▶ [Consignes]
1: Répondez à ces questions sur l'extrait consacré au renouvellement agricole :
(a) Sur quel recensement l'étude s'appuie-t-elle ?
(b) De combien le recours à une main-d'œuvre salariée extérieure à la famille a-t-il augmenté entre 2010 et 2020 ?
(c) Quelle part des exploitants et co-exploitants âgés de 52 à 62 ans les sociétés familiales regroupent-elles ?
2: Recopiez fidèlement le passage de l'extrait consacré au renouvellement agricole qui commence à « La gestion des » et se termine à « statistiques du ministère. ».
3: Résumez en deux phrases l'extrait consacré au renouvellement agricole.

▶ [Extrait choisi]
══════

Une étude du CNRS et de l’université de Caen Normandie apporte un éclairage nouveau sur les perspectives du renouvellement agricole selon les formes d’organisation du travail et leur répartition géographique.
L’évolution des formes d’organisation du travail pose la question du renouvellement des exploitants agricoles en de nouveaux termes. C’est ce que vient rappeler une étude du CNRS et de l’université de Caen Normandie, dont les auteurs soulignent « une hétérogénéisation croissante des formes d’organisation du travail sur les exploitations agricoles ». Réalisé à partir du recensement de 2020, ce travail apporte un éclairage nouveau sur la question, notamment géographique, du renouvellement. Le moteur de cet éclatement, c’est bien sûr l’essor des sociétés. S’installer dans de telles structures pose deux types de difficultés, notent les auteurs. L’une est liée au coût d’entrée, plus important. « Si les actifs professionnels sont parfois cédés en deçà de leur valeur nette comptable dans le cadre de sociétés familiales – afin de faciliter l’installation financière d’un membre de la famille –, sous-évaluer la valeur de l’actif est souvent plus délicat dans le cadre des sociétés entre tiers personnes sans lien de parenté », pointe l’étude.
La gestion des ressources humaines est aussi une source de difficultés bien connue, et diversifiées. D’abord entre associés. Qu’il s’agisse d’installer le fils ou la femme d’un des co-exploitants, de promouvoir un salarié de l’exploitation au rang d’associé, ou d’intégrer une connaissance, le renouvellement d’associé engage « des rapports familiaux et sociaux souvent dissymétriques », rappellent les auteurs. Une autre stratégie en matière de renouvellement est le salariat. Entre 2010 et 2020, le recours à une main-d’œuvre salariée extérieure à la famille s’est accru de 10 %, rappelle l’étude. Il y a, enfin, la sous-traitance. D’un recensement à l’autre, les fermes qui externalisent tout ou partie du travail agricole sont 53 % plus nombreuses, d’après les statistiques du ministère.
34 % d’exploitants seuls parmi les 52 à 62 ans
Les auteurs soulignent que tous les types d’organisations ne sont pas égaux devant la transmission. Ceux travaillant seuls à temps complet forment le profil « le plus vulnérable du point de vue des perspectives de renouvellement ». Dans la tranche d’âge des 52 à 62 ans, ils sont 34 % seuls à temps complet sur leur ferme en 2020. « De moins en moins de jeunes recherchent la reprise individuelle d’une exploitation, l’organisation du travail y étant plus contraignante en comparaison des structures sociétaires », rapporte l’étude. Un autre grand bloc est constitué par les sociétés familiales « en forte expansion depuis trois décennies ». Regroupant 21 % des exploitants et co-exploitants âgés de 52-62 ans, elles font face à d’autres défis : l’intégration de nouveaux associés ou l’embauche de salariés.

══════

▶ [Matériel recueilli]

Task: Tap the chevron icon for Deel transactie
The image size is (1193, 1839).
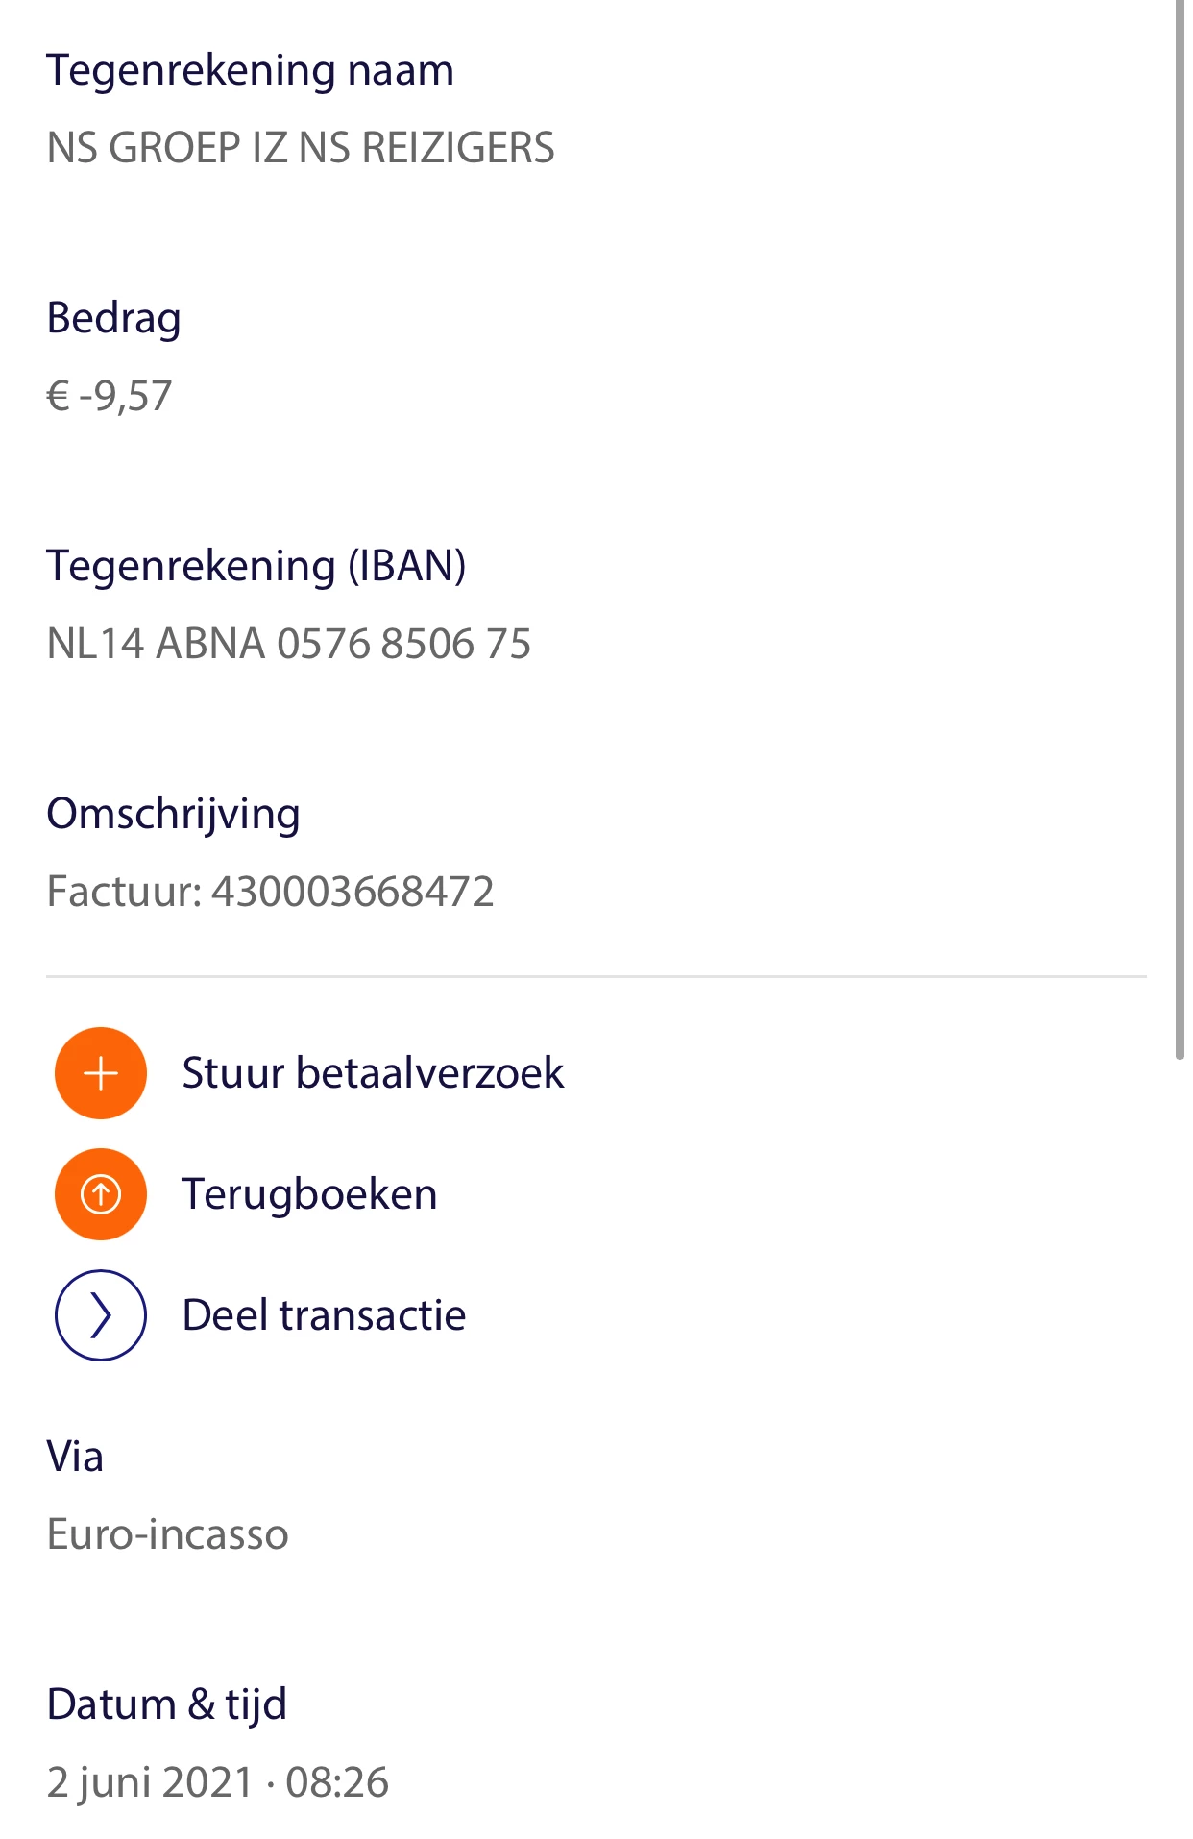Action: pos(101,1315)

══════

▶ [Réponses par consigne]
1:
(a) Le recensement de 2020.
(b) De 10 %.
(c) 21 %.

2:
La gestion des ressources humaines est aussi une source de difficultés bien connue, et diversifiées. D’abord entre associés. Qu’il s’agisse d’installer le fils ou la femme d’un des co-exploitants, de promouvoir un salarié de l’exploitation au rang d’associé, ou d’intégrer une connaissance, le renouvellement d’associé engage « des rapports familiaux et sociaux souvent dissymétriques », rappellent les auteurs. Une autre stratégie en matière de renouvellement est le salariat. Entre 2010 et 2020, le recours à une main-d’œuvre salariée extérieure à la famille s’est accru de 10 %, rappelle l’étude. Il y a, enfin, la sous-traitance. D’un recensement à l’autre, les fermes qui externalisent tout ou partie du travail agricole sont 53 % plus nombreuses, d’après les statistiques du ministère.

3: Selon une étude du CNRS et de l'université de Caen Normandie fondée sur le recensement de 2020, l'essor des sociétés diversifie l'organisation du travail agricole, et s'installer dans ces structures se heurte à un coût d'entrée plus élevé et à des rapports souvent dissymétriques entre associés, tandis que le salariat et la sous-traitance progressent. Les exploitants seuls à temps complet, qui représentent 34 % des 52 à 62 ans, forment le profil le plus vulnérable pour le renouvellement, et les sociétés familiales, qui regroupent 21 % de cette tranche d'âge, doivent intégrer de nouveaux associés ou embaucher des salariés.